Data records:
+===+
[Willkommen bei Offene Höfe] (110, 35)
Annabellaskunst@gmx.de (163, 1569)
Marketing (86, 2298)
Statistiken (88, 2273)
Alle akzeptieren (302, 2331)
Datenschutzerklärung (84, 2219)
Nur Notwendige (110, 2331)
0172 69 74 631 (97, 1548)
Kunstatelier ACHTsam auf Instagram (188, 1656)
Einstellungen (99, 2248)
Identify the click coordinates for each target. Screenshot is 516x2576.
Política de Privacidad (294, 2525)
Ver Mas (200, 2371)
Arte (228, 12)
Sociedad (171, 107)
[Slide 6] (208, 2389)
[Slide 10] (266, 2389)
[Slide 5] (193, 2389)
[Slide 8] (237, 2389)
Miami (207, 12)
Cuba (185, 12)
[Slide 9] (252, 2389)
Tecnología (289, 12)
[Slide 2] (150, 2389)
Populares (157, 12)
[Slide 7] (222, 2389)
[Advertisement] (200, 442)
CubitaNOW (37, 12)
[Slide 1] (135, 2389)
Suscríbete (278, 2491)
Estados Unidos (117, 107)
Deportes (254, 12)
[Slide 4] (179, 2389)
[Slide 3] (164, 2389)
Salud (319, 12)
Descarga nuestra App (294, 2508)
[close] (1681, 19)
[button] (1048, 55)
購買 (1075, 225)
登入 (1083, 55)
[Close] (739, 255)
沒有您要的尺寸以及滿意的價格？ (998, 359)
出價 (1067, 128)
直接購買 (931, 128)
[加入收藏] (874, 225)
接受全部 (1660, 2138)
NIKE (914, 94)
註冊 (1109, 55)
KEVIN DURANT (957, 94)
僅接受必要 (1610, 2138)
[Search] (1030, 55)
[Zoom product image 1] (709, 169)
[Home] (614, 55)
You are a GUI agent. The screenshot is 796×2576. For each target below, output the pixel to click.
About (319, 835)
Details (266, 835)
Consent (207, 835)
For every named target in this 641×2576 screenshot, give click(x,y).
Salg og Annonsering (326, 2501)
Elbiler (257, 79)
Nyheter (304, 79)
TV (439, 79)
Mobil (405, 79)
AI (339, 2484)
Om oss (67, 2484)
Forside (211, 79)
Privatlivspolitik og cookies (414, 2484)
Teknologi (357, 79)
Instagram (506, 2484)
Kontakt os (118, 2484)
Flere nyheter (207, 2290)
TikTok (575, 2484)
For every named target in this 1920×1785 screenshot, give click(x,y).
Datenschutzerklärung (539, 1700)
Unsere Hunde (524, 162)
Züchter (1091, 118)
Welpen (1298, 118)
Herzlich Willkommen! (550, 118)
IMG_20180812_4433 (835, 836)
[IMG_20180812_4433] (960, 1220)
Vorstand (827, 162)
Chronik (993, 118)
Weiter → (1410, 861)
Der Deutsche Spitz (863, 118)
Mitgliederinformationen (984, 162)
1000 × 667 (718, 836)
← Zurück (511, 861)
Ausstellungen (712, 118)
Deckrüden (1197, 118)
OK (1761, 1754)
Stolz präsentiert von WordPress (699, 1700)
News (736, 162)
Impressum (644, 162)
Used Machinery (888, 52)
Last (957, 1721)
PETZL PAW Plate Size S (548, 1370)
+===+
▶ **WORK ORDER**: Your answer should be one number: the count of lines in the data above that include the word "every".

▶ **TASK RESULT**: 2